Increasing 4.2%, Sociedad Quimica y Minera (NYSE:SQM) is trading at $65 per share. At 517,780 shares, the company's volume so far today is 1.4 times the current three-month average. In technical analysis, trading volume is used to determine the strength of a market indicator. A wide array of ratios can be used by investors to estimate the attractiveness of a potential or existing investment and get an idea of its valuation. For investors primarily interested in the income a stock can generate, the dividend yield is an important determinant of how attractive a stock is. SQM has a dividend yield of 0.8%, which is fairly low. If you are an income investor, this stock may not be attractive to you. To calculate the dividend yield, divide the level of dividends by the stock price; the higher the yield, the more attractive the security. SEE: Due Diligence On Dividends

Haynes International (Nasdaq:HAYN) is currently trading at a share price of $56.09, a 2.5% decline. The company's volume for the morning is 17,219 shares. This is 0.2 times the average daily volume. If a stock is trading on low volume, then there is not much interest in the stock. On the other hand, if a stock is trading on high volume, then there is a lot of interest in the stock. A company's investment value can be estimated using valuation ratios such as the price to earnings (P/E) ratio, the price to earnings growth (PEG) ratio, the price to sales (P/S) ratio, the price to book (P/B) ratio, and the dividend yield. The price/sales ratio is used for spotting recovery situations or for double-checking that a company's growth has not become overvalued. The P/S ratio for HAYN is a high 1.07. This could be a good sign if the share price increases. It is important to compare P/S ratios for companies in the same industry, as ratios can vary quite widely for companies in different industries.

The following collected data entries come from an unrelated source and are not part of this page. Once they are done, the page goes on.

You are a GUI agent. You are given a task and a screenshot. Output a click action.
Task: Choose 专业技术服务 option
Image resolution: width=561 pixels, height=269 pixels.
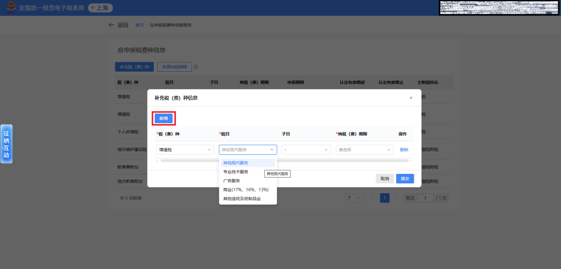click(x=236, y=172)
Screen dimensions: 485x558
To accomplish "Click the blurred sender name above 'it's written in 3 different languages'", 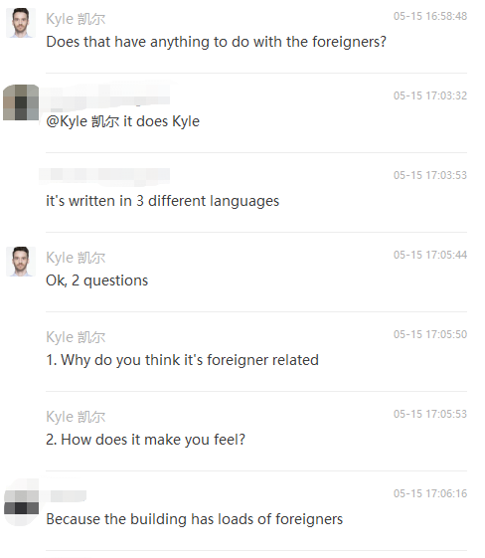I will pyautogui.click(x=104, y=176).
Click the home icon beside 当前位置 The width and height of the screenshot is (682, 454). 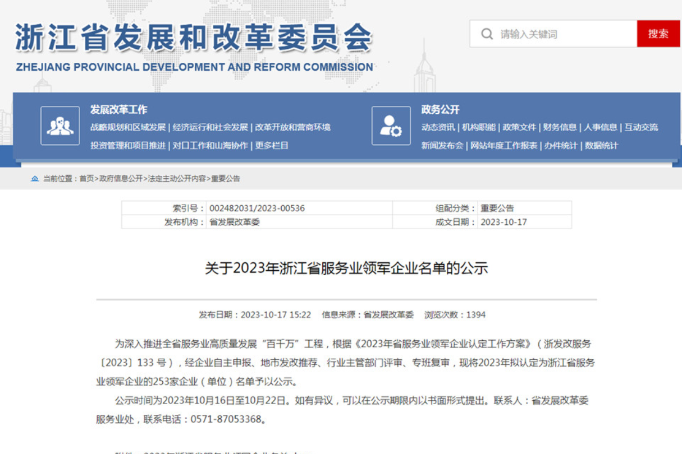pos(35,179)
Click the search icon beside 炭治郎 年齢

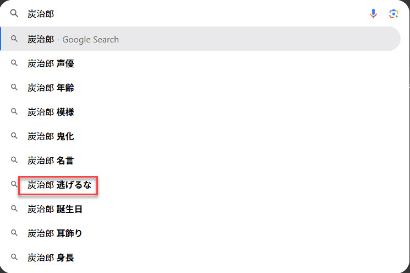[x=14, y=88]
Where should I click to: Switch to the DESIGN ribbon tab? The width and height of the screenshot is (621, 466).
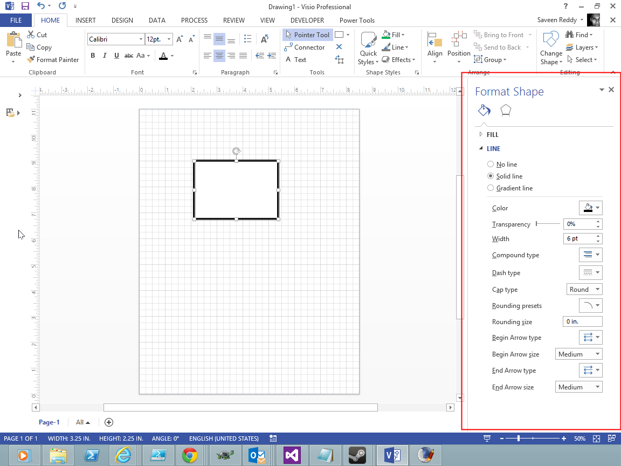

The Bottom Line The nature of the market is such that stocks will have good days and bad days. Daily stock performance should be weighed against historical performance and put in context of the market overall. Tools like valuation ratios and profit margins, however, are only as useful as the context you put them in; remember to take historical data and competitor performance into account.